┌─ Document extract

Is circumcision healthy? The medical community has consistently failed to prove conclusively and unequivocally that infant circumcision carries any significant health advantage over the intact state for the vast majority of males. Is circumcision prejudicial to health? The emerging evidence presented earlier substantiates that the answer is yes.

Is this a traditional practice? Ask any doctor who's tried to convince parents who still want their son circumcised even after he's explained there are no medical benefits. Look at studies about the parental decision making process on circumcision. They all confirm this is a social tradition. More than medical fears, parents have fears about family or social conformity.

This tradition in the U.S. was started 100 years ago by physicians trying to control the sexuality of children. They documented a whole host of physical and mental problems associated with masturbation. The cure was various forms of male and female circumcision. Then, earlier in this century, a military tradition of circumcising soldiers took hold that created several generations of circumcised fathers, who then began family traditions of circumcising their sons. Now we have an American medical tradition of routine circumcision that has spawned a profitable circumcision industry catering to this tradition. It involves physicians, hospitals, health insurers, pharmaceutical companies, equipment suppliers - and now even bio-tissue companies that harvest discarded foreskins to produce artificial skin for burn victims and for testing cosmetics. These male newborns have become involuntary organ donors.

SO HOW DO WE EFFECT CHANGE?

First, we need overcome our own cultural biases that advocate for protecting the bodily integrity of the girl-child but ignore the bodily integrity of the boy-child. To change religious or tribal customs that do not respect that integrity, advocates for change within those cultures will need our support. To change medical practices that do not respect these rights, we must understand that the U.S. tradition of forced male genital conformity was instituted and is perpetuated by the medical community. Physicians created the social demand for this practice and it's the duty of physicians to deconstruct the mythology perpetuating it. As advocates for human rights, we must call physicians to conscience on the human rights issues.

To this end, the Fourth International Symposium on Sexual Mutilations convened this last summer in Switzerland with representatives present from the World Health Organization and Amnesty International. It was the first time in the history of the movement against sexual mutilation that circumcised women and circumcised men discussed common efforts to protect children from these violative traditions.

Many circumcised women at the symposium agreed that male genital mutilation must also be eradicated. Although their public statements have been limited to female genital mutilation, their words also call us to conscience about protecting the genital integrity of the boy-child. Dr. Nahid Toubia wrote recently:

“The unnecessary removal of a functioning body organ in the name of tradition, custom or any other non-disease related cause should never be acceptable to the health profession. All childhood circumcisions are violations of human rights and a breach of the fundamental code of medical ethics. It is the moral duty of educated professionals to protect the health and rights of those with little or no social power to protect themselves."

Educated professionals are advocating for the health and human rights of the boy-child; namely, Doctors Opposing Circumcision, and Nurses for the Rights of the Child.

In closing, I'd like to again invite you to tonight's screening of Whose Body, Whose Rights? and to express my hope that together we can awaken the adult world to see even the tiniest baby as a full person, deserving of all human rights, respect and dignity. From the moment we leave the womb, the flame of human rights is ignited and needs to be protected.

└─
┌─ Information

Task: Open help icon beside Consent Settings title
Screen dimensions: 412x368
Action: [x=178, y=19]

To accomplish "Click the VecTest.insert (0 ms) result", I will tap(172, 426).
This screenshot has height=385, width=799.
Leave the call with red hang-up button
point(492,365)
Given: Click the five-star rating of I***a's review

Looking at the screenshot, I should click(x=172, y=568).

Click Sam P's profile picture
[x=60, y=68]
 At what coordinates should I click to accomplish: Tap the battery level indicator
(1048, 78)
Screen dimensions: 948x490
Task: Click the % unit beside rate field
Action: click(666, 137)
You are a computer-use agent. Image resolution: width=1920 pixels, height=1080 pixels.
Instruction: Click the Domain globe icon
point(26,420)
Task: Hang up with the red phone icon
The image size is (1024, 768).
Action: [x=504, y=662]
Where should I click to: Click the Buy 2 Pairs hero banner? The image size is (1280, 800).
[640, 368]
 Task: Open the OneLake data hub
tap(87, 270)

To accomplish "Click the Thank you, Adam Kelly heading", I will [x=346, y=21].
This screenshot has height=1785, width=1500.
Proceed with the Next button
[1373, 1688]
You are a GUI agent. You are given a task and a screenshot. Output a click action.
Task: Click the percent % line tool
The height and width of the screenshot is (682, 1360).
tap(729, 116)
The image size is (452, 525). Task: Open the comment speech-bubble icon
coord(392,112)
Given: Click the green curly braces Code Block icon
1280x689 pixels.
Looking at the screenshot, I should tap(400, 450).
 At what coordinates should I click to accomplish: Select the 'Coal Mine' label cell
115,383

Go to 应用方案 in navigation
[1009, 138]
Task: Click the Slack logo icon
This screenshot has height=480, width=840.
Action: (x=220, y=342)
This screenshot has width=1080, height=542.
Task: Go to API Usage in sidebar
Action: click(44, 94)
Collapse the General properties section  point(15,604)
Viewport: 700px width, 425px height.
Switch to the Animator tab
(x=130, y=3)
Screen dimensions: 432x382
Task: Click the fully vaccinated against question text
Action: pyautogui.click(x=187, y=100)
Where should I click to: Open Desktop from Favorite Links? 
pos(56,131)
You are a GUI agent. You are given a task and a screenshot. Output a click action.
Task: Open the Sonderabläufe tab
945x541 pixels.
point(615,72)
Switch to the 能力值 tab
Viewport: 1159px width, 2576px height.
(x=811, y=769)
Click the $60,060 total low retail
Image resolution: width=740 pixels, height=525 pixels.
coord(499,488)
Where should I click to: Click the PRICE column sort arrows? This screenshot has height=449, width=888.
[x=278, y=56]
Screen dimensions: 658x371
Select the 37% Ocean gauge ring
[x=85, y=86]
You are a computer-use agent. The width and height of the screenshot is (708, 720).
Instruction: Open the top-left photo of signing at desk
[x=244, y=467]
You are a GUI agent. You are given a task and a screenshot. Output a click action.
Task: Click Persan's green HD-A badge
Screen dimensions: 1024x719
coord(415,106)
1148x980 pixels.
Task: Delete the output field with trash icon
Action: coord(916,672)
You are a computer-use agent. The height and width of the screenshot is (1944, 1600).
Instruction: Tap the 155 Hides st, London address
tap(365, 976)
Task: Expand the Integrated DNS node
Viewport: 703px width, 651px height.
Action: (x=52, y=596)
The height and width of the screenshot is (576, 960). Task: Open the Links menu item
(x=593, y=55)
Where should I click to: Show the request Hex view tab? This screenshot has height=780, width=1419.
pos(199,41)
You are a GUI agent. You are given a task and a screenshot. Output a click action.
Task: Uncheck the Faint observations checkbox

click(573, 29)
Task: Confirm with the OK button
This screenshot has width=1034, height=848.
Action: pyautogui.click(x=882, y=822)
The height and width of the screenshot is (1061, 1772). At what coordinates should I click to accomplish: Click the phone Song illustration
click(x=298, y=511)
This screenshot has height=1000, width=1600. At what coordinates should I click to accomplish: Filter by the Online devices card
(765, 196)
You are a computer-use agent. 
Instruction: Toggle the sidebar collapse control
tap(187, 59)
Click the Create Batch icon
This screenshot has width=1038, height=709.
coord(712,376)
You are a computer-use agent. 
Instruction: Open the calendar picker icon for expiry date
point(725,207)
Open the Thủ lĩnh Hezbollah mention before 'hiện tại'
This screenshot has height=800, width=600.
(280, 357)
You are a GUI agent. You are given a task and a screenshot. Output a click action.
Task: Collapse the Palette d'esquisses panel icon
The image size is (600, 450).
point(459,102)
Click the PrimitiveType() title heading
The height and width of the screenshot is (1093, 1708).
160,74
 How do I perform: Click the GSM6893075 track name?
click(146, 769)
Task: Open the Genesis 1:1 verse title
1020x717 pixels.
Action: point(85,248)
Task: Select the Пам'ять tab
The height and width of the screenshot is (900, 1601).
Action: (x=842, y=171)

└─

→ **What is needed**:
In the circumcision text above, extract the passage that begins with the words "First, we need" and stops after "human rights issues.".

→ **Reply**:
First, we need overcome our own cultural biases that advocate for protecting the bodily integrity of the girl-child but ignore the bodily integrity of the boy-child. To change religious or tribal customs that do not respect that integrity, advocates for change within those cultures will need our support. To change medical practices that do not respect these rights, we must understand that the U.S. tradition of forced male genital conformity was instituted and is perpetuated by the medical community. Physicians created the social demand for this practice and it's the duty of physicians to deconstruct the mythology perpetuating it. As advocates for human rights, we must call physicians to conscience on the human rights issues.